EXERCISE DETAILS:
Repeat every line from the line containing "Expand the My account dropdown" to the end of the data, exactly. Leave the pictures out.

Extracted records:
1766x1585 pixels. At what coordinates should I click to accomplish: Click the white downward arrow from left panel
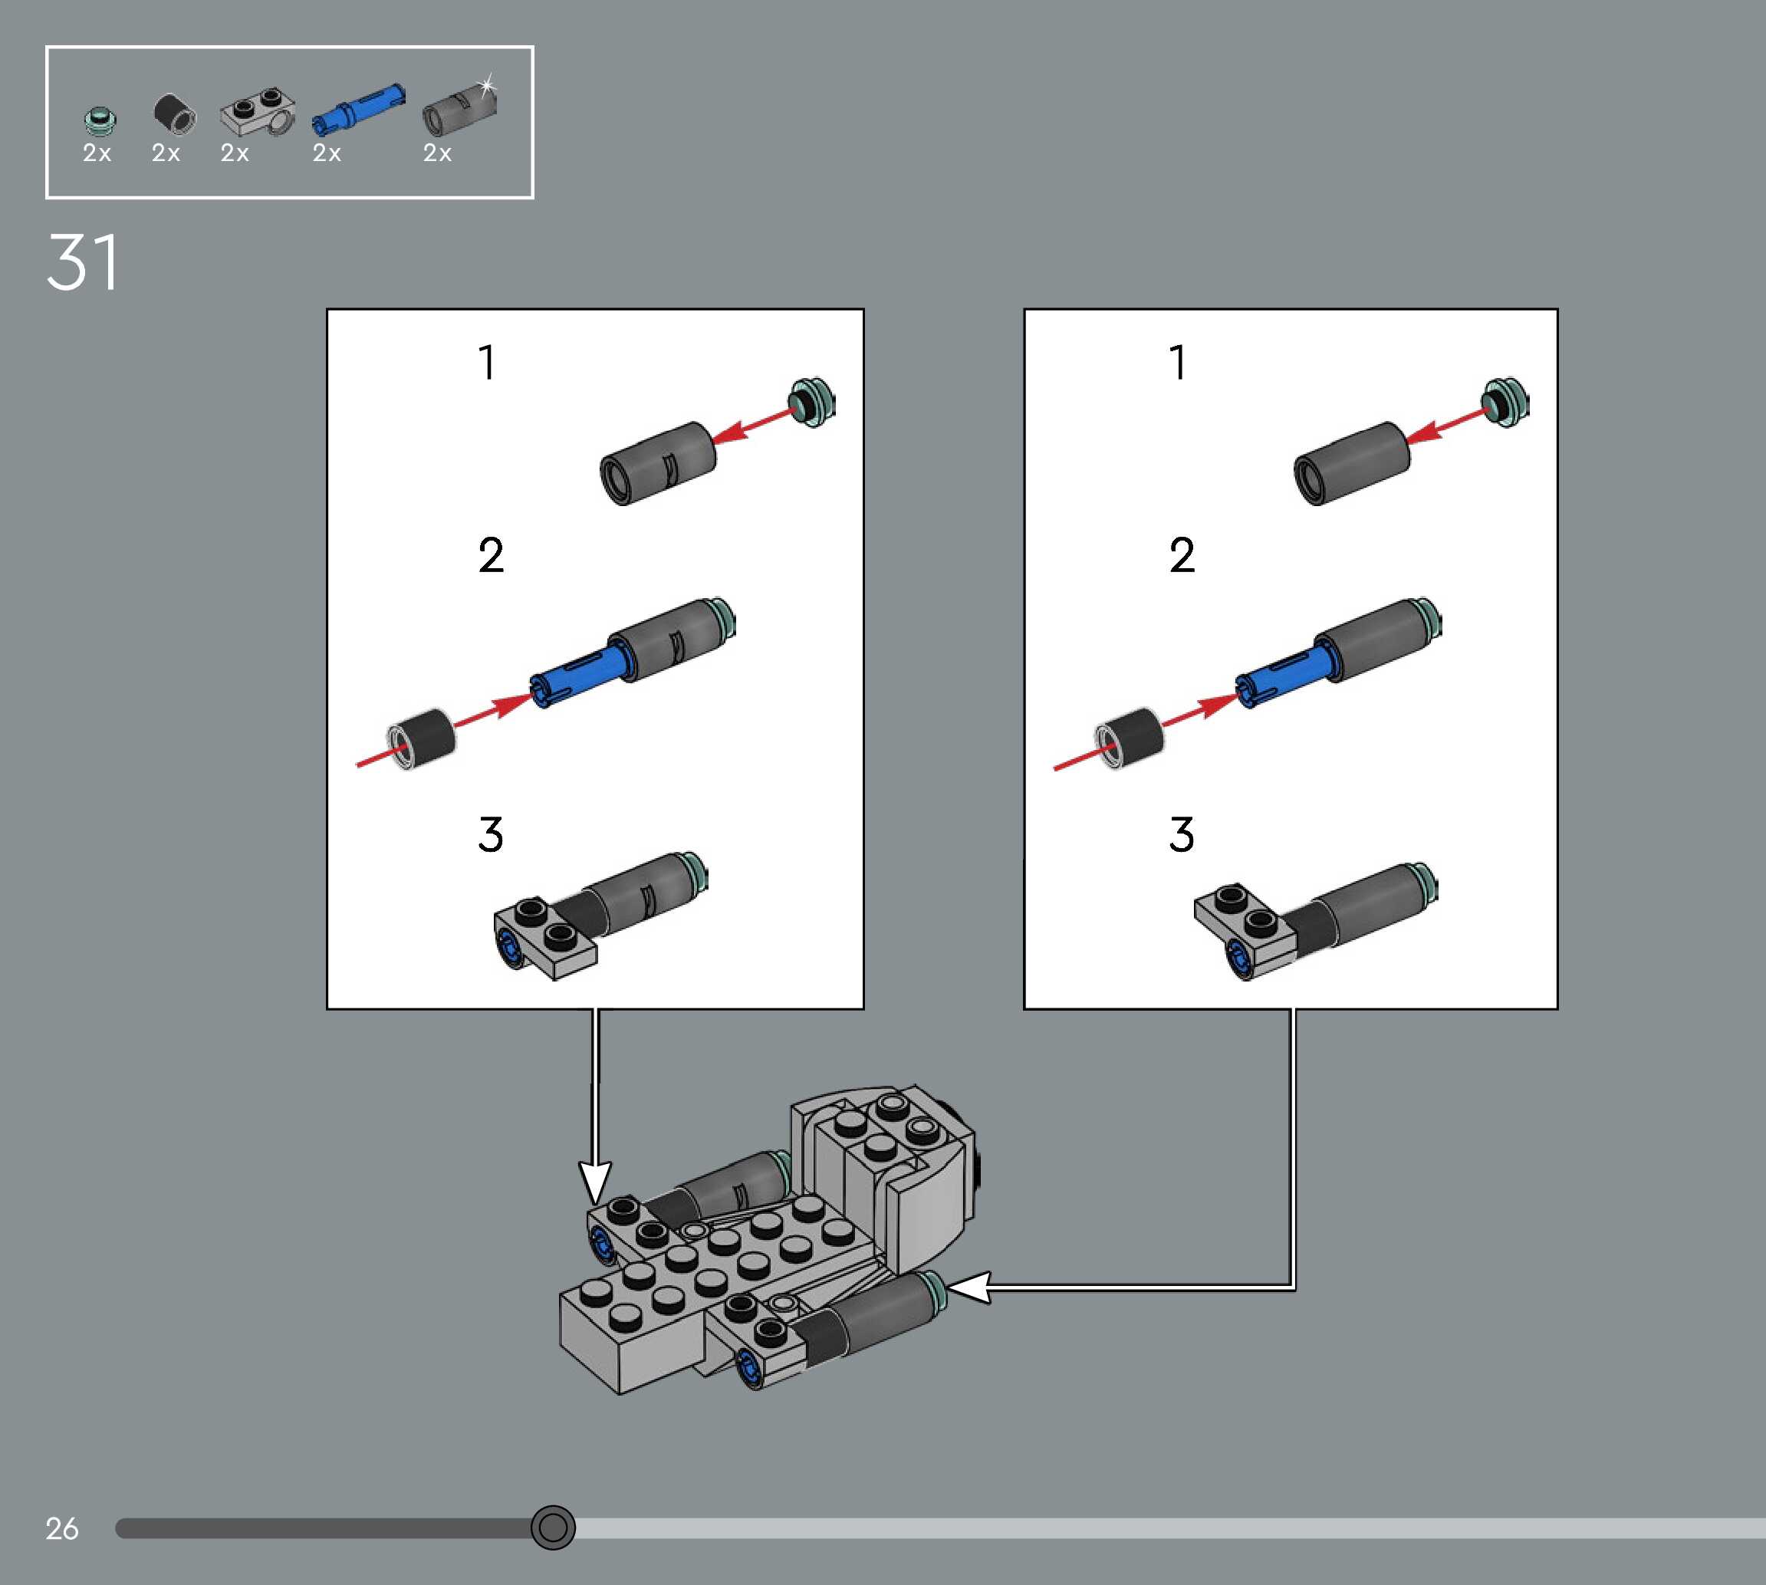596,1180
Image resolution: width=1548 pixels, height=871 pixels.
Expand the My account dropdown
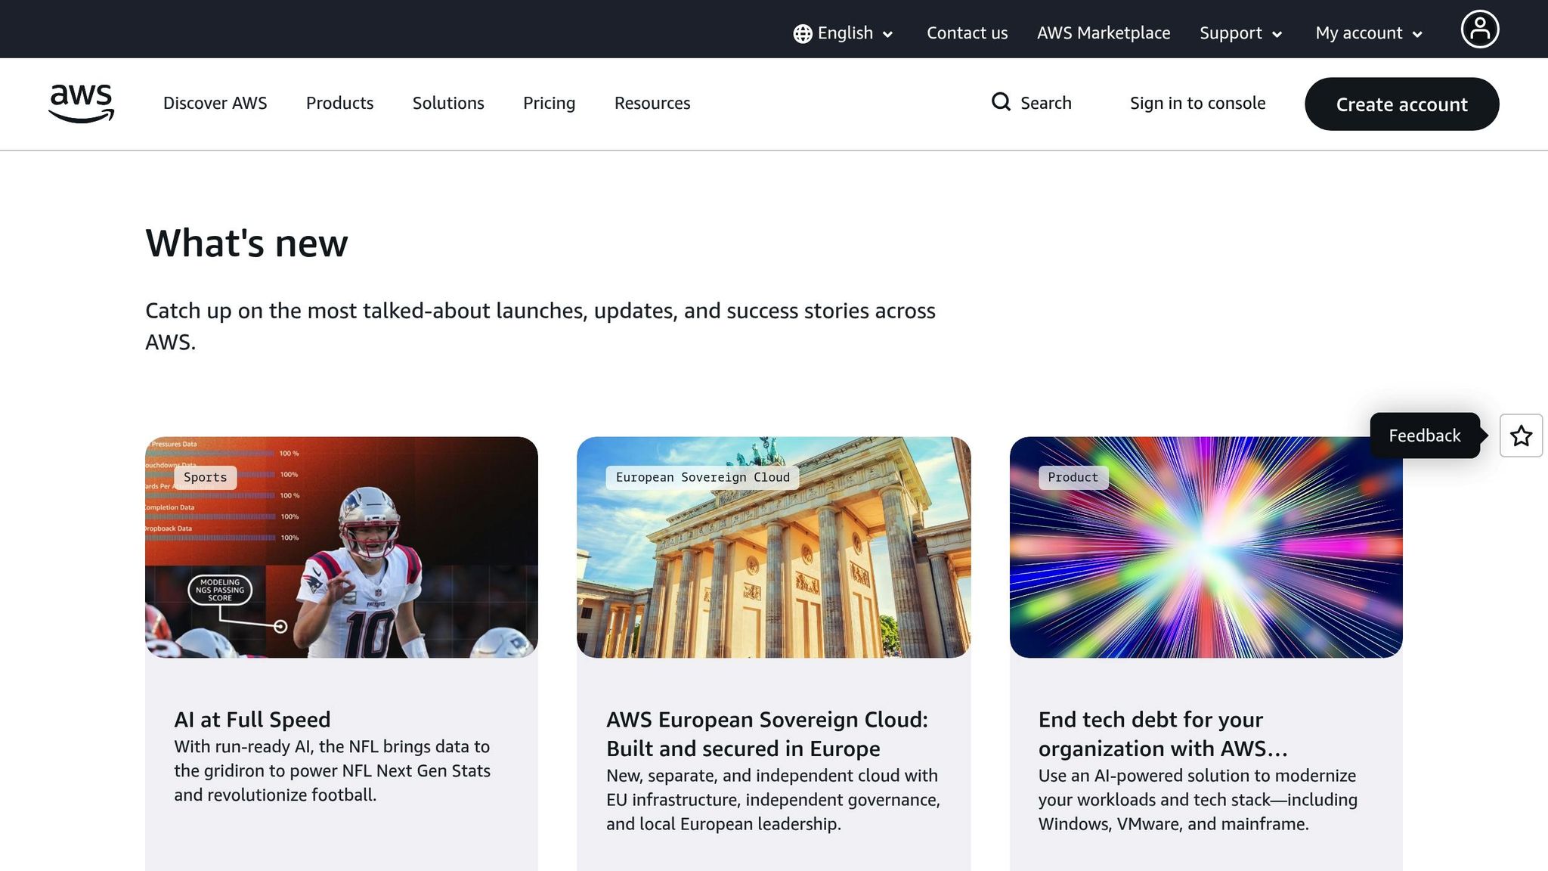(1369, 33)
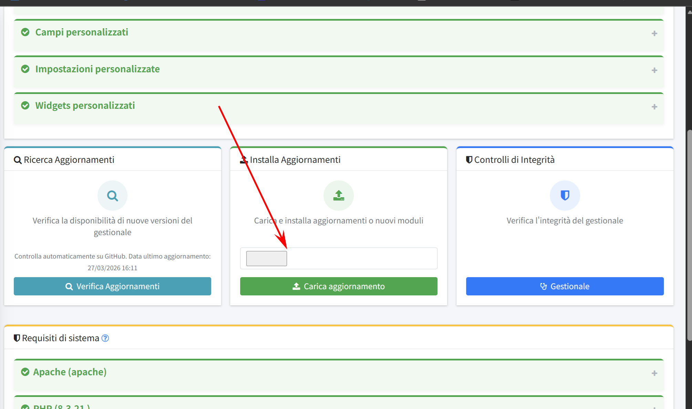The width and height of the screenshot is (692, 409).
Task: Click the green upload circle icon
Action: click(339, 196)
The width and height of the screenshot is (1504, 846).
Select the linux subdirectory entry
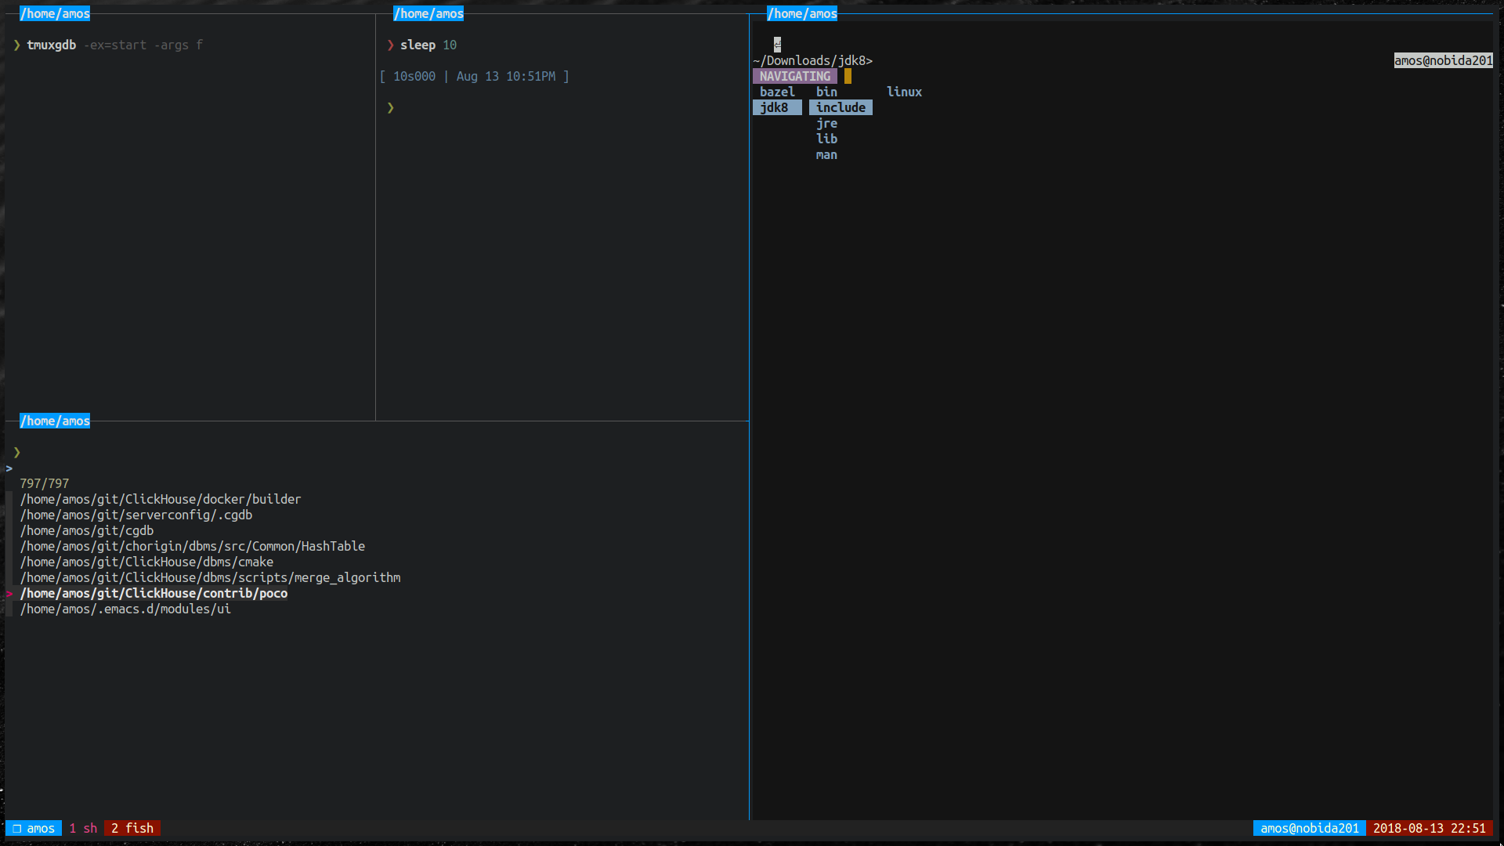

ANSWER AREA:
Expand the My account dropdown
(1369, 33)
The width and height of the screenshot is (692, 409).
Task: Click the green upload circle icon
Action: click(339, 196)
The width and height of the screenshot is (1504, 846).
Select the linux subdirectory entry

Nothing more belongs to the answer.